The 60-by 40-metre restaurant was extensively damaged. Footage from the fire shows parts of the roof of the building collapsing, and smoke plumes billowing over nearby properties.
“The fire was contained to that one restaurant/cellar complex,” the spokeswoman said.
Two CFA vehicles remained at the scene at 4pm to help mop up according to The Age.
A spokeswoman for the winery said accommodation at the estate had not been affected and would be able to receive guests from this Saturday again.
She also said other restaurants and vineyards in the valley had offered to feed overnight guests at Balgownie Estate until restaurant facilities were rebuilt.
“Everyone’s banding together; that’s’ the spirit of the Yarra Valley,” she said.
Authorities do not believe the fire is suspicious and are investigating staff reports it started in a kitchen fan.
According to the Coldstream CFA Fire Brigade, crews had indeed responded to a “kitchen fan fire spreading through (the) building”.
Over 90 per cent of all restaurant fires are due in part to kitchen exhaust grease and oil. A spark can travel through the exhaust system to the roof surface resulting in extensive damage to one’s property and investment just like in this story.
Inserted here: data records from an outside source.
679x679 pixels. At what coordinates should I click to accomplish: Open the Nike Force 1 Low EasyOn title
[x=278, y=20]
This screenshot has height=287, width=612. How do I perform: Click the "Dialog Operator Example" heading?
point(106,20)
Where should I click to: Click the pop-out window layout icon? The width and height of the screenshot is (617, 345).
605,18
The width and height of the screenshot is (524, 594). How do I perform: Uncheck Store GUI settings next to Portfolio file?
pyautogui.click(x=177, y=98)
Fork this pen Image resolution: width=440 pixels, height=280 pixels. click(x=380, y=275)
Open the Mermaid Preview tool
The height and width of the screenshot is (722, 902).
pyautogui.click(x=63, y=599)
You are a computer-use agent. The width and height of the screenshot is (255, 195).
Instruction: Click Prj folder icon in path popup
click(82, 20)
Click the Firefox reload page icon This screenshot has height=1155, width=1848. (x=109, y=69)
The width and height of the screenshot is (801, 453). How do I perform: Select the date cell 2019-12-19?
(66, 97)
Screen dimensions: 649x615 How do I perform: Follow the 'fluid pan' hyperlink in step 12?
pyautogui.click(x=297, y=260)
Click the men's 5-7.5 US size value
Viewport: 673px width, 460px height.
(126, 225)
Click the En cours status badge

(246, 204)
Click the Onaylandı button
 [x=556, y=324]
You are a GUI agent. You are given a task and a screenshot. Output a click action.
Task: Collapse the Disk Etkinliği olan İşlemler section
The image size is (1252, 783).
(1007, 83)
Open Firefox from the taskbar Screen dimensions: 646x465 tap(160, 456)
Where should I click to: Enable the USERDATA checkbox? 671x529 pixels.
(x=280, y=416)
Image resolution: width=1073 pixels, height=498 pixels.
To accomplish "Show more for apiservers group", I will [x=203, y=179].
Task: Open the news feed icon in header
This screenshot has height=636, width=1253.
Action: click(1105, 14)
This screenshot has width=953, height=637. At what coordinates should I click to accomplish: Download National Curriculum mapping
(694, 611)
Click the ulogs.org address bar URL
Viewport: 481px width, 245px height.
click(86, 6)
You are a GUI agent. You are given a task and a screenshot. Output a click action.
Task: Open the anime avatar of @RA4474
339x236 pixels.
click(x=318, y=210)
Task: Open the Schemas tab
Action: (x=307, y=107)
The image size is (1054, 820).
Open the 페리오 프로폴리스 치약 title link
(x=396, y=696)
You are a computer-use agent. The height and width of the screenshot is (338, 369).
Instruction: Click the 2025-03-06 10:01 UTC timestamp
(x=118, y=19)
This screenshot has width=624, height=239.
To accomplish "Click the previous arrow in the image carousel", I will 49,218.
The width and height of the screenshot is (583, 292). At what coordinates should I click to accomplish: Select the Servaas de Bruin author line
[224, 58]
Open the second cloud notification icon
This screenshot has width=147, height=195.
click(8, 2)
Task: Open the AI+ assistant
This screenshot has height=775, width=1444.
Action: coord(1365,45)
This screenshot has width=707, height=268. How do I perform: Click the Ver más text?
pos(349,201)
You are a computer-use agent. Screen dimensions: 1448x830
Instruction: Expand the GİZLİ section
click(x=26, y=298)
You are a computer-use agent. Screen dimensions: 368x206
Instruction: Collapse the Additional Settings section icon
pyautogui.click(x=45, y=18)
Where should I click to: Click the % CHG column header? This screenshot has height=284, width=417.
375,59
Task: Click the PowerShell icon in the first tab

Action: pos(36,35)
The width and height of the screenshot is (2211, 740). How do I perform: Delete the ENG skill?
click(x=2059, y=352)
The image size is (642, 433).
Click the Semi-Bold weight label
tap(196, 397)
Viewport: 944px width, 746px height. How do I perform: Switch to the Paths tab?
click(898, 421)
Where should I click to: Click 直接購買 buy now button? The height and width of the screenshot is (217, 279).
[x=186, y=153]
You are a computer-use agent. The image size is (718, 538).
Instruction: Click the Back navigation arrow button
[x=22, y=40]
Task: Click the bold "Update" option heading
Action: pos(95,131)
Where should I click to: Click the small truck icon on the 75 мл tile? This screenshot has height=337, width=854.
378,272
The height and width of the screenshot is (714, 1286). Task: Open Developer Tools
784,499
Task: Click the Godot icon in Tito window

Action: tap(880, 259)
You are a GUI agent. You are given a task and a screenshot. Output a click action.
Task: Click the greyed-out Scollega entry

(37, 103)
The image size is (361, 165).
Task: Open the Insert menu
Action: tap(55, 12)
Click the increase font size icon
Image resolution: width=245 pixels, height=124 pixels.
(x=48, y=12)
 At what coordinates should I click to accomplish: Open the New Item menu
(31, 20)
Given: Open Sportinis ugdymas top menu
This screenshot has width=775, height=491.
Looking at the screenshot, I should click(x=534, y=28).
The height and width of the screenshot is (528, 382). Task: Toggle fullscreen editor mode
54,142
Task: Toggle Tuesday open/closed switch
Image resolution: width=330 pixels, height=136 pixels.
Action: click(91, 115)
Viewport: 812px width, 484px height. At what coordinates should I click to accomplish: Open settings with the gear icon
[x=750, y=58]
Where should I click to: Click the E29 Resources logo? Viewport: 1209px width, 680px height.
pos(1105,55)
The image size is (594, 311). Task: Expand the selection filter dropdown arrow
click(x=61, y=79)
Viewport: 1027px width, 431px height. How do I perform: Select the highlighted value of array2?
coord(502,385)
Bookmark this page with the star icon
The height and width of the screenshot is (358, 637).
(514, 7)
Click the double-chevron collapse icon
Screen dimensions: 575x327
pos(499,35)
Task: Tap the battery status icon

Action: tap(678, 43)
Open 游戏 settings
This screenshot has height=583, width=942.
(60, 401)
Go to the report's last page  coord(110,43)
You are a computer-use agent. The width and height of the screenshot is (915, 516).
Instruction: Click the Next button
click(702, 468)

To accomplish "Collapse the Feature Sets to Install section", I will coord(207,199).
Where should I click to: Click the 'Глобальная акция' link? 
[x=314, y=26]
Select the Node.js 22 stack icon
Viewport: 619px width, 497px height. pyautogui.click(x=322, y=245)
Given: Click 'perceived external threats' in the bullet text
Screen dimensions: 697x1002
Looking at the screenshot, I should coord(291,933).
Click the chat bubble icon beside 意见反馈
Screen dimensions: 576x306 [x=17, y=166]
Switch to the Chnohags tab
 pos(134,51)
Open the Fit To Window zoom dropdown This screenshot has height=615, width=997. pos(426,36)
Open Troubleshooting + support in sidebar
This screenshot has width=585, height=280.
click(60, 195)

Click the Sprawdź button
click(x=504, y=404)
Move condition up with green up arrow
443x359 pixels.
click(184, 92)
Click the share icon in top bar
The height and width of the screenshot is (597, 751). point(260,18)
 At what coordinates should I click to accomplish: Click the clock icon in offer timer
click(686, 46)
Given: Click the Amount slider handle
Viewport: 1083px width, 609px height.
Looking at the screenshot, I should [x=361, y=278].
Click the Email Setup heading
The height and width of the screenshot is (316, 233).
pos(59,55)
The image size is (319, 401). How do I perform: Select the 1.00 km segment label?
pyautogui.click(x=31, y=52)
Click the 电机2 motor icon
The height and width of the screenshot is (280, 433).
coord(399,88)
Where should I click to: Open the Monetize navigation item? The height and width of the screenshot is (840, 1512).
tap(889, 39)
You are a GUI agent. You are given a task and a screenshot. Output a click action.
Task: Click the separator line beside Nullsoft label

Current metal grease filters only stop around 20 to 40% of the airborne grease, allowing the majority of this hazardous substance to build-up inside the remainder of the system, including the fan.
Investing in Shepherd Filters protects and reduces the need for costly filter, hood, duct and kitchen fan cleaning. Stopping up to 98% of airborne grease right there at the filter, businesses large and small can drastically reduce the need for inner canopy and duct fan cleaning. One’s fire risk is therefore almost eliminated and as Shepherd Filters are made from pure Australian wool, they are naturally fire-retardant. Our disposable kitchen grease filters have been put through the most stringent testing for UL1046 which is part of the new Australian Standards.